Hal lain yang memengaruhi polusi udara adalah kecepatan dan arah angin. Kecepatan angin yang rendah di Jakarta menyebabkan stagnasi pergerakan udara sehingga polutan udara akan terakumulasi. Hal itu juga dapat memicu produksi polutan udara lain seperti ozon permukaan (O3), yang keberadaannya dapat diindikasikan dari penurunan jarak pandang.

Ia menjelaskan pola arah angin permukaan memperlihatkan pergerakan massa udara dari arah timur dan timur laut yang menuju Jakarta, dan memberikan dampak terhadap akumulasi konsentrasi PM2,5 di Jakarta. Kelembapan udara yang relatif tinggi dapat menyebabkan munculnya lapisan inversi dekat permukaan.

Lapisan inversi merupakan lapisan di udara yang ditandai peningkatan suhu udara seiring peningkatan ketinggian lapisan.
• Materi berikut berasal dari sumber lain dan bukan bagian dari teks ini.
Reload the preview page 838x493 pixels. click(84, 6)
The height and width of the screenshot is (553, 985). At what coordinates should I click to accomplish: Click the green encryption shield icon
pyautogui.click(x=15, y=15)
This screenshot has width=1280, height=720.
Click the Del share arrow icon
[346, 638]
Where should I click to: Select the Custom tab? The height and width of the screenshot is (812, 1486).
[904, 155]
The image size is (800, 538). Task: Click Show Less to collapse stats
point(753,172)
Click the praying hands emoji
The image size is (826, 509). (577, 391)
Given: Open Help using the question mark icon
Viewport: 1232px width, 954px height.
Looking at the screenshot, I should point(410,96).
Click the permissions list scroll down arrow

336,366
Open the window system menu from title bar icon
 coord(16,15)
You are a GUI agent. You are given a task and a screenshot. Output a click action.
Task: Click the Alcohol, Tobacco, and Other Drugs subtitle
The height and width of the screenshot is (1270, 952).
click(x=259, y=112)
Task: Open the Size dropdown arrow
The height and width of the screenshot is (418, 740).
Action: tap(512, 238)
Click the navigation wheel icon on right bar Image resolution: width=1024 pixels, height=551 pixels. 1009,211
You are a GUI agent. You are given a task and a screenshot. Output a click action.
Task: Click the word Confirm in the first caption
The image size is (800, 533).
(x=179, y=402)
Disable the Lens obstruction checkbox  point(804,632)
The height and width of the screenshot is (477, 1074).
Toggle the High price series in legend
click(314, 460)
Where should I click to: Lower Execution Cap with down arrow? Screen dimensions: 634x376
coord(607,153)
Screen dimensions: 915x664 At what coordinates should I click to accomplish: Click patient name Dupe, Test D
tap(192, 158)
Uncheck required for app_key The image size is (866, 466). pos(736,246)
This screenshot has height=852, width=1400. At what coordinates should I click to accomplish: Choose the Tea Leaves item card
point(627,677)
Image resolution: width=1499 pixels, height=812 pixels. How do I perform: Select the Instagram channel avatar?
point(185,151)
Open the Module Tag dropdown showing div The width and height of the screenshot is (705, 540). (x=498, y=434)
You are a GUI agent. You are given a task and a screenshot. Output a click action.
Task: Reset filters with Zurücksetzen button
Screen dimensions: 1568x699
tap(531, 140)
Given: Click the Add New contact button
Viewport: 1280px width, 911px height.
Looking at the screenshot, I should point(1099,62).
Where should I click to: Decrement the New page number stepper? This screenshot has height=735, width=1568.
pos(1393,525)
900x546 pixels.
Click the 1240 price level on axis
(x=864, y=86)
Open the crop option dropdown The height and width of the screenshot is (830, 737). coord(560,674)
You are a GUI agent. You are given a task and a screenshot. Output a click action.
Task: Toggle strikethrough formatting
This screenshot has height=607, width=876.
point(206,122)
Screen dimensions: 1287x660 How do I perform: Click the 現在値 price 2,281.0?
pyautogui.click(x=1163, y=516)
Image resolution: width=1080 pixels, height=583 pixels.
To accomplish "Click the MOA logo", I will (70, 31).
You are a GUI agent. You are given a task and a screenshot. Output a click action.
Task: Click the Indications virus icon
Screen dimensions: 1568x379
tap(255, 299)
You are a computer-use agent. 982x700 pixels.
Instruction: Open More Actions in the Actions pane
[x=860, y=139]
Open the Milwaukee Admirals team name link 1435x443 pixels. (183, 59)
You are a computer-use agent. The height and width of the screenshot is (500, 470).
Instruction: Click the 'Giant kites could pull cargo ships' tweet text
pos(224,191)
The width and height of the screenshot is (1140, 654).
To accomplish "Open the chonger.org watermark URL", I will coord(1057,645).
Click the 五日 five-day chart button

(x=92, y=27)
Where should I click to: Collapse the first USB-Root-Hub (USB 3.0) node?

"Dampak dari keberadaan lapisan inversi menyebabkan PM2,5 yang ada di permukaan menjadi tertahan, tidak dapat bergerak ke lapisan udara lain, dan mengakibatkan akumulasi konsentrasinya yang terukur di alat monitoring," ujarnya.

Jangan lupa ikuti update berita lainnya dan follow akun google news Metrotvnews.com

(Arga Sumantri)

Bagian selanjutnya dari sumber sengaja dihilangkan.